Bien que les chercheurs n’ont finalement pas trouvé de lien direct entre l’infection au parasite et la fragilité, ils ont constaté que les personnes présentant une séro-intensité élevée (c’est-à-dire qui ont un taux élevé d’anticorps) sont plus susceptibles d’être fragiles. Cela pourrait notamment refléter une infection plus virulente, des infections multiples ou une réactivation récente d’une infection latente, ce qui semble cohérent avec la présence de marqueurs associés. Ces personnes présentaient également des niveaux plus élevés de certains marqueurs inflammatoires, suggérant que le parasite pourrait exacerber l’inflammation chronique inhérente au vieillissement.

« Cet article est important, car il fournit, pour la première fois, la preuve de l’existence d’un lien entre la fragilité chez les personnes âgées et l’intensité de la réponse à l’infection à T. gondii », suggère la co-auteure de la recherche, Blanca Laffon, de l’Université de La Corogne. D’ailleurs, étant donné que le parasite niche au niveau des muscles squelettiques, les experts soupçonnent son implication dans l’accélération de la sarcopénie liée à l’âge (diminution significative de la masse et de la force musculaires).

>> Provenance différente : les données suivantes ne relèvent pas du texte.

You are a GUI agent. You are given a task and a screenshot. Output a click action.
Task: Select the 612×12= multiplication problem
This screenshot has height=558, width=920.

En vue de ces résultats, les chercheurs encouragent l’adoption de mesures préventives essentiellement basées sur l’hygiène (nettoyage de litières, rinçage des fruits et légumes, …). Les mesures devraient s’appliquer non seulement aux personnes immunodéprimées et aux femmes enceintes, mais également aux personnes saines dont les fonctions immunitaires déclineront avec l’âge.